--- START ---
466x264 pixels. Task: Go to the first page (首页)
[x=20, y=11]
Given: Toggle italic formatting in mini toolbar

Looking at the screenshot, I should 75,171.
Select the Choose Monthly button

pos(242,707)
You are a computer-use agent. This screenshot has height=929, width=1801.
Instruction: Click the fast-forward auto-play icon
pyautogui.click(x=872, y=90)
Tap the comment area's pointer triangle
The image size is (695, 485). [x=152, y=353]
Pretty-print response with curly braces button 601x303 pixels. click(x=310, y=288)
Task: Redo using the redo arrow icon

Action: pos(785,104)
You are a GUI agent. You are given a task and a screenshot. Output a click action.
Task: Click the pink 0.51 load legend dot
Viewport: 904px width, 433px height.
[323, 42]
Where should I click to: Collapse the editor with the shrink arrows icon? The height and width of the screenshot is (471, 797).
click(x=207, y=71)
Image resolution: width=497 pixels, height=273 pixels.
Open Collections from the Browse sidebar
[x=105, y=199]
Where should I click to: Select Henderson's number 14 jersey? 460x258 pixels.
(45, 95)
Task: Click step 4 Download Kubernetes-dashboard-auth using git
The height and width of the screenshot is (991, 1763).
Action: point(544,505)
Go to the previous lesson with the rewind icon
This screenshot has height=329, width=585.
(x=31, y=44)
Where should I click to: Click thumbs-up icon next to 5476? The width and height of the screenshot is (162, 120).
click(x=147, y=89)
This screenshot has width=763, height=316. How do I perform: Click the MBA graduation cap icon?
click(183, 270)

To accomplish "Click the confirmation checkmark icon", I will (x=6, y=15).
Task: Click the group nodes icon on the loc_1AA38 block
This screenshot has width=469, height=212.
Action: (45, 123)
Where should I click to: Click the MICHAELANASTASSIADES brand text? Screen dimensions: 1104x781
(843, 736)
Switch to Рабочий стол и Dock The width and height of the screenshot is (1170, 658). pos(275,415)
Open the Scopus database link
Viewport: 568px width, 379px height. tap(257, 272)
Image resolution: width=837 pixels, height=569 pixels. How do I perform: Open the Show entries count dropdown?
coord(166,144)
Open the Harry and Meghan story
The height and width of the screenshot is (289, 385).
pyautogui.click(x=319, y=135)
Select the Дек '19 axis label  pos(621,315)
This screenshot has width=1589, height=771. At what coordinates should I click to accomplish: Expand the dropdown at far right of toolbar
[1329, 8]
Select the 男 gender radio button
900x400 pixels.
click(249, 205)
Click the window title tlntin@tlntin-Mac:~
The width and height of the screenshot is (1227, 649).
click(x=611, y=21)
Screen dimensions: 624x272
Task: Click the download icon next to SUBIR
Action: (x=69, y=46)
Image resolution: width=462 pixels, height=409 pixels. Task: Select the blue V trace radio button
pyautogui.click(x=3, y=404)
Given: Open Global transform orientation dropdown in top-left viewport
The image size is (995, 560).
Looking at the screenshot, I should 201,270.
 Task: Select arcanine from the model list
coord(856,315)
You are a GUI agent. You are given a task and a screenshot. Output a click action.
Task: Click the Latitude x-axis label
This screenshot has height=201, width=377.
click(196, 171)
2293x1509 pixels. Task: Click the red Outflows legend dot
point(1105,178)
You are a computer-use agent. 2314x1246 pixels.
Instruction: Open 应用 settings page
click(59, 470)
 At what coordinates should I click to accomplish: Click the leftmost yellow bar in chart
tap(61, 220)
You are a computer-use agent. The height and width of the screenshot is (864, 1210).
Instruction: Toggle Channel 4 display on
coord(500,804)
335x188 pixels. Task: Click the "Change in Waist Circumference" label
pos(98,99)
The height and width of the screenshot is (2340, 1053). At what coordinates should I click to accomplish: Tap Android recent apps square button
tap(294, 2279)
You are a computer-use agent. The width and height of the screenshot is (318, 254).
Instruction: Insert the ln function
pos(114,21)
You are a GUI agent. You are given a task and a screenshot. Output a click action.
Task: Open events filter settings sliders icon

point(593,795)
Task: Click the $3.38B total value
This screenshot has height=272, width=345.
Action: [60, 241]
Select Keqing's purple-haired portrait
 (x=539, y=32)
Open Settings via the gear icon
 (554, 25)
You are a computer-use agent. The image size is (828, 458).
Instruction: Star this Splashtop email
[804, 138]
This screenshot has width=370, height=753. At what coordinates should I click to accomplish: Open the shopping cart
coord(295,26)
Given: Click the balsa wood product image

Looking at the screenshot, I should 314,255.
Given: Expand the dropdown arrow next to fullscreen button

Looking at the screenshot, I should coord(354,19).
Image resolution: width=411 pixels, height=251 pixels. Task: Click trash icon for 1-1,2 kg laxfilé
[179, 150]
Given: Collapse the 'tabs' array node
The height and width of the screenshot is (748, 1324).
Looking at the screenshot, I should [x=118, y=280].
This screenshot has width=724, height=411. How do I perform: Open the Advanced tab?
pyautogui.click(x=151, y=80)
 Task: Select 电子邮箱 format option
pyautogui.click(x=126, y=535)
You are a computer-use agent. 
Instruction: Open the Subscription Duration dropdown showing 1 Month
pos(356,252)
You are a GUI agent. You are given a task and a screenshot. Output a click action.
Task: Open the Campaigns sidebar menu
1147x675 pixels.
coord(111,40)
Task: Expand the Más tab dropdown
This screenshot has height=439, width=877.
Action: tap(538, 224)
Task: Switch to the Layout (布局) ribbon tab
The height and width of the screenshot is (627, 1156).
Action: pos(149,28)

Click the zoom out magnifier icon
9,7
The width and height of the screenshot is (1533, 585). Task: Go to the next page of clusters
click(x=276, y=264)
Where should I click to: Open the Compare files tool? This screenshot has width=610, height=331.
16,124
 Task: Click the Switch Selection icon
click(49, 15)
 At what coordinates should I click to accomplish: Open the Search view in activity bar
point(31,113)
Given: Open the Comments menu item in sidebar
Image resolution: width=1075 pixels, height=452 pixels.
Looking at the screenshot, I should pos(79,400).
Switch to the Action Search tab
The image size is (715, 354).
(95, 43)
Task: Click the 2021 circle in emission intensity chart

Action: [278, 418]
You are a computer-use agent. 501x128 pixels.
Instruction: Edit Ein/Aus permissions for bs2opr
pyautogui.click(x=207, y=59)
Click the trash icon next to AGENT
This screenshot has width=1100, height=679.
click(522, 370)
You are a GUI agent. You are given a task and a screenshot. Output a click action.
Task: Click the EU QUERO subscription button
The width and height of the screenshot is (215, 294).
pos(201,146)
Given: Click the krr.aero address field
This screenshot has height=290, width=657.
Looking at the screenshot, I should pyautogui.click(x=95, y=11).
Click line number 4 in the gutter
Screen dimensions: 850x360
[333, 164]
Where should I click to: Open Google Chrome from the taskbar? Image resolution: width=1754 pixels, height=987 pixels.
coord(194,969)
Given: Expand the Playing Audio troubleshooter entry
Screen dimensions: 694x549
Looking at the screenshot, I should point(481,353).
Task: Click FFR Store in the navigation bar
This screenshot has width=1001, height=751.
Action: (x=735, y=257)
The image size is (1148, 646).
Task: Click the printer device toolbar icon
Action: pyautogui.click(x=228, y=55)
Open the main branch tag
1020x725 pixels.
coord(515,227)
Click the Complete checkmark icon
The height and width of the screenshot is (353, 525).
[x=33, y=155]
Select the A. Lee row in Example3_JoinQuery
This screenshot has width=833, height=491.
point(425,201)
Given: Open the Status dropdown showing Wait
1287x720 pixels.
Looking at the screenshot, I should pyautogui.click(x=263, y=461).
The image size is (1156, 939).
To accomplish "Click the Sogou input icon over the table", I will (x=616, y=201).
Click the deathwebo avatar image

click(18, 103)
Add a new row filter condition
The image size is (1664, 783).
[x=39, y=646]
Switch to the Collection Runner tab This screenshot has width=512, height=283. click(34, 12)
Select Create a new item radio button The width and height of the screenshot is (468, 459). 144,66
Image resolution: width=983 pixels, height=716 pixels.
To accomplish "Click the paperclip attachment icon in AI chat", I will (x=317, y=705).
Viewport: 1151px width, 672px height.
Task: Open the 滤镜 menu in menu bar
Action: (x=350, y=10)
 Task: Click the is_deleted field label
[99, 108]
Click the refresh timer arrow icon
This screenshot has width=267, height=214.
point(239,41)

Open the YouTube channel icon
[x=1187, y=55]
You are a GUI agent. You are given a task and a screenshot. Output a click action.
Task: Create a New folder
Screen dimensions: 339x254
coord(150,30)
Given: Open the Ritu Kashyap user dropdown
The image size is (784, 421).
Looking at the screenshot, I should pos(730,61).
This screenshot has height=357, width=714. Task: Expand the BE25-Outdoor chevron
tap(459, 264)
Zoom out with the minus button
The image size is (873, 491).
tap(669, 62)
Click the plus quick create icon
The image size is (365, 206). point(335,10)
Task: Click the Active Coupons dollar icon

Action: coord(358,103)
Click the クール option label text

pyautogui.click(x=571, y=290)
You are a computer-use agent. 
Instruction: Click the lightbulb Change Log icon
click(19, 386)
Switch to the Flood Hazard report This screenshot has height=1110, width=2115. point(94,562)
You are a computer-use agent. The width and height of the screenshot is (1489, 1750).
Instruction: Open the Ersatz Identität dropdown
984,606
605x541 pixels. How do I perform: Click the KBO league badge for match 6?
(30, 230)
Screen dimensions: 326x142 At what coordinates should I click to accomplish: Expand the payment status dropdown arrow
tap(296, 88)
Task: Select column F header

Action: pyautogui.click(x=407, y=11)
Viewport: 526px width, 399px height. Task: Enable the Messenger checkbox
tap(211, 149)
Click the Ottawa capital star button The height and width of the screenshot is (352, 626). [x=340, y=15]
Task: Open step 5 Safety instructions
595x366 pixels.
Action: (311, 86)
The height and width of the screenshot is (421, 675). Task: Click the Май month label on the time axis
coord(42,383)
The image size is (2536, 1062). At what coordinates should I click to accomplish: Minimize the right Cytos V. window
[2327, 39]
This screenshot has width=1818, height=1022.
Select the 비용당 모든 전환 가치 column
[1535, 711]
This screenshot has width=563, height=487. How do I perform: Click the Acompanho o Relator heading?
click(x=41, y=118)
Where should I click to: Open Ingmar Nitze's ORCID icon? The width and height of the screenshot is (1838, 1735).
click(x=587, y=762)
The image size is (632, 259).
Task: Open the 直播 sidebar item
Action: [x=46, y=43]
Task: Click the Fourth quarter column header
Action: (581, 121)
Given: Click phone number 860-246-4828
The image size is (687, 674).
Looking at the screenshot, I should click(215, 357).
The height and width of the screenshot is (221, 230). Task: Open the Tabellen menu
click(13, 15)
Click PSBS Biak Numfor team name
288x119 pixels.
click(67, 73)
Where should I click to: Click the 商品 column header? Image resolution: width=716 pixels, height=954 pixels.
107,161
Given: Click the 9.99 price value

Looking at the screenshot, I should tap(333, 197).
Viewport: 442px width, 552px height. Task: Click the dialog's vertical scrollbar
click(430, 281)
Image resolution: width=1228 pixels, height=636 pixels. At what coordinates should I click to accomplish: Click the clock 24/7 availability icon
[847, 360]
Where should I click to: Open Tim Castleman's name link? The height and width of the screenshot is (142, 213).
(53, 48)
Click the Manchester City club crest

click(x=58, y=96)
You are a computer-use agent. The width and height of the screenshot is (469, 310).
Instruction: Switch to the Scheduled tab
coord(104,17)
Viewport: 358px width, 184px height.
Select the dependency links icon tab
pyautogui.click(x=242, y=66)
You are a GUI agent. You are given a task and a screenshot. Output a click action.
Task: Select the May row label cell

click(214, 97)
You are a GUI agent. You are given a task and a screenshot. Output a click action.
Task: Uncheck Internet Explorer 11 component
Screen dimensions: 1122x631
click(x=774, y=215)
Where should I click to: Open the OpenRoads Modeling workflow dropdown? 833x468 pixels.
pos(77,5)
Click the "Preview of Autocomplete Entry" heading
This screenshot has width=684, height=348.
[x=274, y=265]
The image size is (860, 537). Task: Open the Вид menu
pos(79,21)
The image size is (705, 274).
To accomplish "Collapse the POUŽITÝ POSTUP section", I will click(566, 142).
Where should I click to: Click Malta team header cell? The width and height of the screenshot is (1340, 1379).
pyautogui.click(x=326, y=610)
--- END ---
Copy the rows verbatim, from the line that contains "Viewport: 526px width, 399px" to the line that contains "click(x=58, y=96)", including both of those lines.

Viewport: 526px width, 399px height. Task: Enable the Messenger checkbox
tap(211, 149)
Click the Ottawa capital star button The height and width of the screenshot is (352, 626). [x=340, y=15]
Task: Open step 5 Safety instructions
595x366 pixels.
Action: (311, 86)
The height and width of the screenshot is (421, 675). Task: Click the Май month label on the time axis
coord(42,383)
The image size is (2536, 1062). At what coordinates should I click to accomplish: Minimize the right Cytos V. window
[2327, 39]
This screenshot has width=1818, height=1022.
Select the 비용당 모든 전환 가치 column
[1535, 711]
This screenshot has width=563, height=487. How do I perform: Click the Acompanho o Relator heading?
click(x=41, y=118)
Where should I click to: Open Ingmar Nitze's ORCID icon? The width and height of the screenshot is (1838, 1735).
click(x=587, y=762)
The image size is (632, 259).
Task: Open the 直播 sidebar item
Action: [x=46, y=43]
Task: Click the Fourth quarter column header
Action: (581, 121)
Given: Click phone number 860-246-4828
The image size is (687, 674).
Looking at the screenshot, I should click(215, 357).
The height and width of the screenshot is (221, 230). Task: Open the Tabellen menu
click(13, 15)
Click PSBS Biak Numfor team name
288x119 pixels.
click(67, 73)
Where should I click to: Click the 商品 column header? Image resolution: width=716 pixels, height=954 pixels.
107,161
Given: Click the 9.99 price value

Looking at the screenshot, I should tap(333, 197).
Viewport: 442px width, 552px height. Task: Click the dialog's vertical scrollbar
click(430, 281)
Image resolution: width=1228 pixels, height=636 pixels. At what coordinates should I click to accomplish: Click the clock 24/7 availability icon
[847, 360]
Where should I click to: Open Tim Castleman's name link? The height and width of the screenshot is (142, 213).
(53, 48)
Click the Manchester City club crest

click(x=58, y=96)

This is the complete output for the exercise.